Anonymous wrote:
I am all for increasing teachers' salaries and trying to attract the best teachers. However mere money is not enough. You have to put a system in place to evaluate teachers and weed out the incompetent ones and hire some who love teaching and are good at it, each in their own way. This is difficult!
As for the rest, I distrust Starr because of his glibness and media dance. Methinks he should be concentrating on finding ways to not dumb down the curriculum but close the gap at the same time! It's too easy to work on closing the gap if one just lowers the common denominator...
Anonymous wrote:7% raises...LOLOLOLOL!!!!
My wife is a dual MS degree holding elem teacher who signed a contract with MCPS that promised 3.5% raises for a few years. After seven years she received 0.00% raises. To date this year alone she will be paid $10, 000 less than she would have been had the county not renigged on the contract they both signed. $10, 000 is a lot of money when you plan your life, buy a house, have two kids, expect a contract to be...well...a contract?
Anonymous wrote:1) give teachers a 7% raise across the board
2) roll out "curriculum 2.0" with teachers incapable of implementation, execution, assessment and evaluation
3) issue a decree that all MCPS students will no longer have the option for advancement in Math if able, capable and ready
1) Dumb
2) Dumber
3) Dumbest
Starr had better start getting out his PR marketing consultants and advisors to bail out of this mess
curriculum 2.0 is a joke. the schools can't even accurately describe it, it is, after all still in draft form and can/will change before September.

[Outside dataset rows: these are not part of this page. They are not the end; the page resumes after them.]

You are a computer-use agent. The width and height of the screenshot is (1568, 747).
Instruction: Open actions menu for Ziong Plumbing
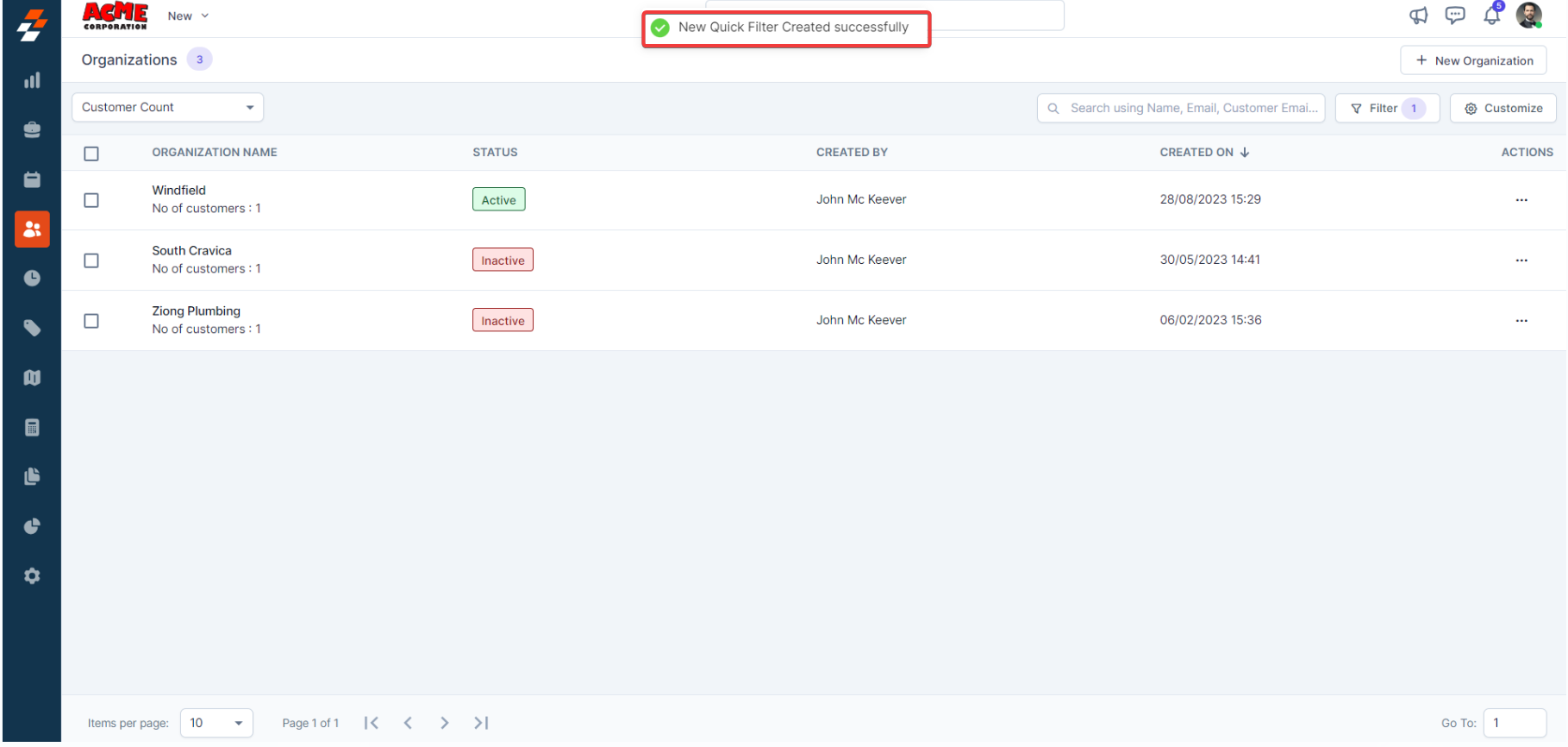(x=1521, y=321)
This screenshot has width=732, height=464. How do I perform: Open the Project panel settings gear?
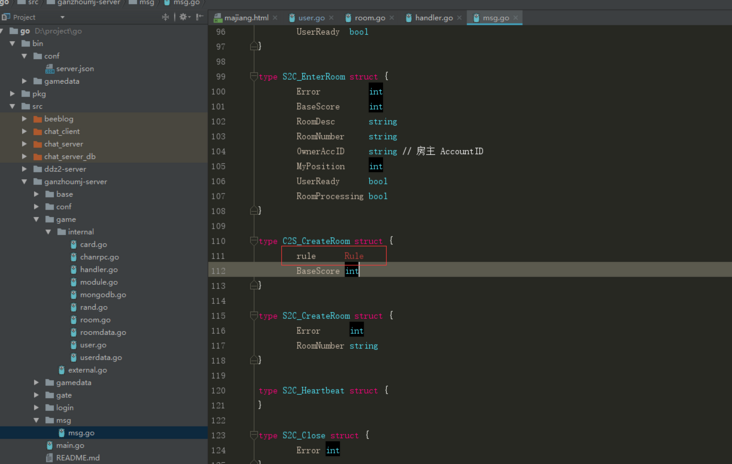point(183,17)
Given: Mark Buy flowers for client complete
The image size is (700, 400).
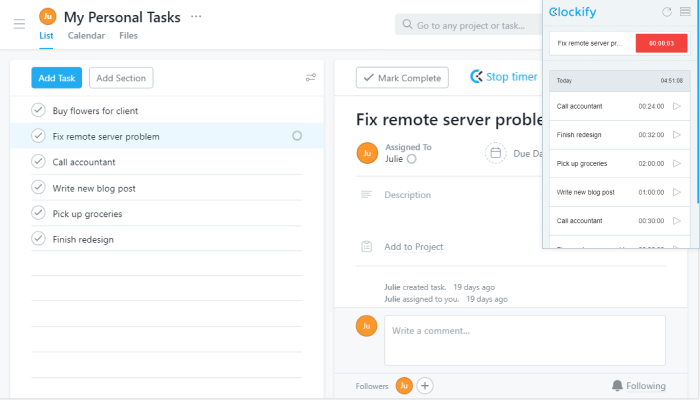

so far my takeaways: large classes of all ability levels (more advanced kids will be bored, less advanced kids will feel dumb); one teacher writing multiple lesson plans b/c of mixed ability levels; lots of parents complaining.
the teachers had better pencil in a lot of parent conference times throughout the year next year. parents are going to get virtually no information from the new report cards and are going to be knocking down the classroom doors looking for information. if I were a teacher, I would be pi#$ed because this means much more work for them
Starr's legacy will not be curriculum 2.0 per se; but, prohibiting some of our able and capable students at a young and fertile intellectual age from appropriate advancement in Math.
Anonymous wrote:Starr's legacy will not be curriculum 2.0 per se; but, prohibiting some of our able and capable students at a young and fertile intellectual age from appropriate advancement in Math.